Info Panamza. Les dernières informations du Point.fr au sujet du déraillement de Brétigny-sur-Orge ont été produites par un journaliste qui enseigne à ses étudiants comment bidonner un article.

Neuf jours après les faits, le mystère persiste sur l'exactitude des incidents qui se sont produits.
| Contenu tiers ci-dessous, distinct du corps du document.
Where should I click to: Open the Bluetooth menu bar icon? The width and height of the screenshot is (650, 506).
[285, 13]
Cela n'empêche pas certains médias nationaux de se précipiter dans la brèche et de livrer une version présentée comme vraisemblable et "sans ambiguïté". Arrêt Sur Images est le premier site à mettre clairement en doute, après les réserves exprimées par Le Monde et le nouveau démenti apporté par Essonne Info, le "scoop" révélé jeudi par Le Point et partagé par plus de 28000 internautes sur Facebook : selon le magazine, des "jets de projectiles" et des "vols sur les victimes du déraillement du train" se sont bien déroulés -comme l'affirment plusieurs figures de la droite et l'extrême droite- le vendredi 12 juillet, peu de temps après le déraillement du train Paris-Limoges.
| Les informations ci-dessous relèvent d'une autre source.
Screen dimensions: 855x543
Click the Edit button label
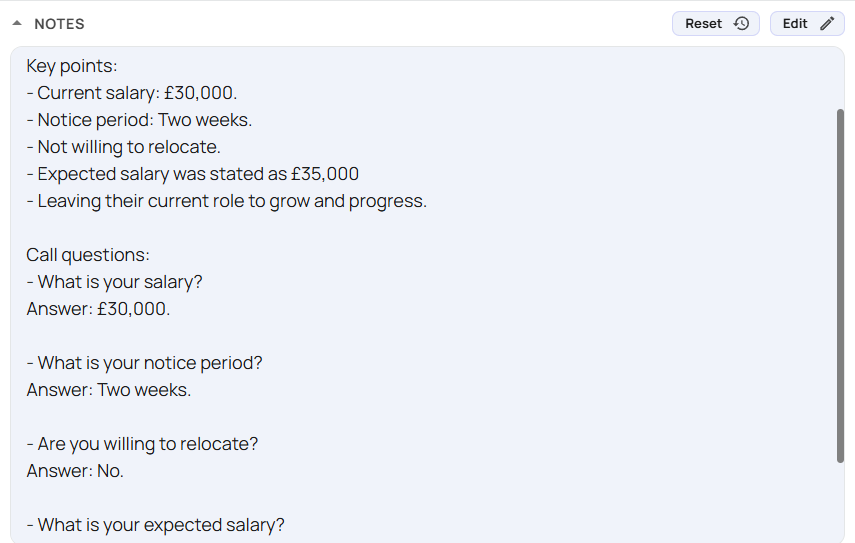[x=795, y=23]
Or, comme le souligne ASI, l'article s'appuie sur un document "exclusif" particulièrement approximatif, issu de la direction centrale des CRS. Ces derniers, arrivés 1h30 après l'accident, y font pourtant état de caillassages et de vols "d'effets personnels sur les victimes". Aucune précision n'est apportée sur l'origine de ces témoignages bruts : s'agit-il d'une observation directe? De rumeurs rapportées? D'une déduction? Mystère.
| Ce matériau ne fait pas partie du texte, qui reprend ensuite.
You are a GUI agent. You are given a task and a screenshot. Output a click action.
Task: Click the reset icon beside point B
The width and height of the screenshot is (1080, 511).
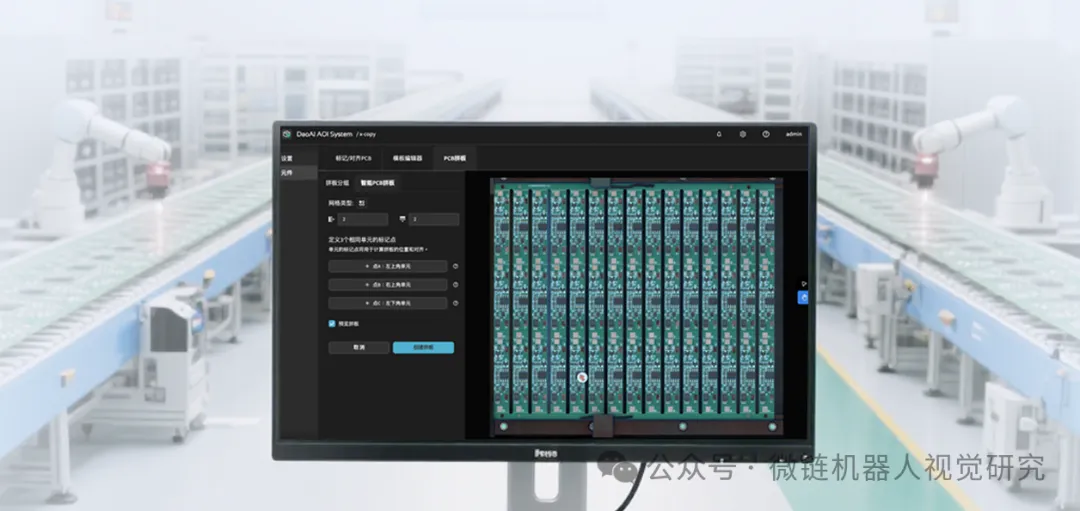pos(456,284)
Voici ce que rapporte ASI à propos de l'un des co-auteurs de l'article du Point.fr :

Sur la base du rapport des CRS, si les scènes de caillassage sont possibles, celles de pillages de victimes ne le sont donc pas, étant donné que les CRS sont arrivés bien après. Le Point avait-il vérifié les horaires ? L'un des auteurs de l'article est bien connu des @sinautes. Il s'agit de Jean-Michel Decugis, l'auteur de l'enquête du Point sur "la femme de polygame"… qui s'appelait Adbel. Abdel, un fixeur, avait piégé le journaliste du Point pour démontrer que les journalistes ne faisaient pas les vérifications nécessaires quand ils enquêtent sur la banlieue.

Joint par @si pour ce nouveau "scoop", Decugis nous indique que "dans le rapport des CRS, il n'y a pas marqué à quelle heure ils sont arrivés". "Je ne pense pas que dans leur synthèse, les CRS s'amusent à raconter des trucs sur lesquels ils ne sont pas intervenus", nous assure-t-il. Oui, mais Le Monde dit que ce n'est pas une enquête. "Bien sûr que ce n'est pas une enquête, c'est une synthèse, mais à partir des constatations faites. Pour moi, c'est très fiable". Mais si la gare était bouclée à 18h et qu'ils ne sont arrivés qu'à 19h, ils n'ont pas pu voir des victimes dépouillées dans les premières minutes ? "A voir", répond Decugis.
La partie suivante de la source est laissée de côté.